The new headquarters of the European Central Bank in Frankfurt. The final countdown is under way for the ECB’s programme of government-bond purchases, which already fuelled a debt-market rally that sent yields across the euro region to record lows.

Bloomberg
London


The final countdown is under way for the European Central Bank’s programme of government-bond purchases, which already fuelled a debt-market rally that sent yields across the euro region to record lows.
The ECB will start its €1.1tn ($1.2tn) quantitative-easing plan tomorrow, President Mario Draghi said in Cyprus last week. The purchases, which are to include public and private debt, will be conducted in the secondary market by national central banks via existing counterparties.

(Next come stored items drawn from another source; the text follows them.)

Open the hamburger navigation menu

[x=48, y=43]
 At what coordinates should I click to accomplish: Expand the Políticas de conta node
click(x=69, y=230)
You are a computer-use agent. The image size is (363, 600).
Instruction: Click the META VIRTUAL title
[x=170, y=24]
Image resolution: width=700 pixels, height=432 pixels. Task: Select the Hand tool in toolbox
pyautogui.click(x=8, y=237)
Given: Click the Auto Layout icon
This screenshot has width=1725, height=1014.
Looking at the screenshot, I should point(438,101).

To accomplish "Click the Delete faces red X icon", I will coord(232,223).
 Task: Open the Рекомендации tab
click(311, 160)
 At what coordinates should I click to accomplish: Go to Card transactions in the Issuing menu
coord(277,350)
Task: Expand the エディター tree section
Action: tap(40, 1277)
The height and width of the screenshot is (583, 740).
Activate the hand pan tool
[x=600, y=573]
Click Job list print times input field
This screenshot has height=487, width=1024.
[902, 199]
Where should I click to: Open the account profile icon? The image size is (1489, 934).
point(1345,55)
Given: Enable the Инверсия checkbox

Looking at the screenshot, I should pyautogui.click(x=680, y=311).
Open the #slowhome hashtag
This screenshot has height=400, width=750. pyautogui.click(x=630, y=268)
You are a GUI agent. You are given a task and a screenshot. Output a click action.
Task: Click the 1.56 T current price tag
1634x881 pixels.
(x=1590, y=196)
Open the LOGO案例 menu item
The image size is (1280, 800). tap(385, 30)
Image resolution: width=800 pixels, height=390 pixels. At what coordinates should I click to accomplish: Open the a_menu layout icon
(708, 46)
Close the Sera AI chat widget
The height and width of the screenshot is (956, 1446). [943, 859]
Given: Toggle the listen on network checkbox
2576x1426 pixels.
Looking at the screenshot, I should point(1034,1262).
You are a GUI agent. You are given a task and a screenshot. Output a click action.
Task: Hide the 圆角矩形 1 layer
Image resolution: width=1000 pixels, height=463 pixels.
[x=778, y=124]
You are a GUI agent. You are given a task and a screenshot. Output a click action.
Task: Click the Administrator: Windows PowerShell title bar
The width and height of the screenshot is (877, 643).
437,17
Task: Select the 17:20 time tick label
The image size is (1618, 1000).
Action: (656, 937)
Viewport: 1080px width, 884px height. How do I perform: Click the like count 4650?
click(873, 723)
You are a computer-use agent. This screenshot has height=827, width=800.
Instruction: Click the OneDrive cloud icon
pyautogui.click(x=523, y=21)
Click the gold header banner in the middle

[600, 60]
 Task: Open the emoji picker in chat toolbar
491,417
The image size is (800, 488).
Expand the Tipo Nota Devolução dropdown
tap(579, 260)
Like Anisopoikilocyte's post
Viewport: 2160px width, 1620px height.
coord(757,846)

Draghi spurred demand for higher-yielding bonds on Thursday, when he said securities won’t be purchased if their yields are below the ECB’s deposit rate of minus 0.2%.
“What markets will key in on most is exactly what kind of rhyme or reason are we able to sort out from their buying patterns,” said Richard Kelly, head of global strategy at Toronto Dominion Bank in London. “The early flow will be parsed to see if they are concentrating in any particular area of the curve and if it looks coordinated and correlated across countries or not.”
Yields have plunged on concern the plan may lead to a scarcity of fixed-income assets. Eighty-four of the 346 securities in the Bloomberg Eurozone Sovereign Bond Index have rates below zero, data compiled by Bloomberg showed on Friday, meaning buyers would get less back when the debt matures than they paid to buy them. That includes all German government bonds due in six years or less.
“We see optimistic sellers at the start of the program,” said Christoph Rieger, head of fixed-rate strategy at Commerzbank in Frankfurt. “Accounts who have bought in advance of the ECB purchases will sell and thus it may initially look like they can achieve their volumes quite smoothly until the scarcity” concerns emerge, he said.
Only securities due between a minimum two years and a maximum 30 years and 364 days at the time of purchase will be eligible, and there are other limits on how many bonds can be bought to reach the target of €60bn a month.The trading desks of the euro-area’s national central banks do have some discretion over what they buy and when, the ECB said in a March 5 document.
Italy’s 10-year yield fell one basis points, or 0.01 percentage point, in the week to 1.32% at the 5 pm London close on Friday. It touched 1.259%, the least since Bloomberg began collecting the data in 1993.
The price of the 2.5% Italian bond due in December 2024 rose 0.115, or €1.15 per €1,000 face amount, to €110.81.
German two-year notes missed out on the gains after Draghi effectively set a minimum rate of minus 0.2% for ECB purchases. Yields on the securities climbed to a four-week high of minus 0.184% on Thursday before ending the week at minus 0.207%. They rose for the first week since December 5.
Speculation over the form the quantitative-easing programme will take has dominated trading of euro-area bonds since it was announced in January. The first clues as to how it will work in practice will emerge on Monday.
“As a rule we’d expect the lines least easy to source to benefit more than benchmark issues that are still being tapped,” Ciaran O’Hagan, head of European rates strategy at Societe Generale in Paris, wrote in an e-mailed note. The central banks “will be wary of not creating large price distortions.”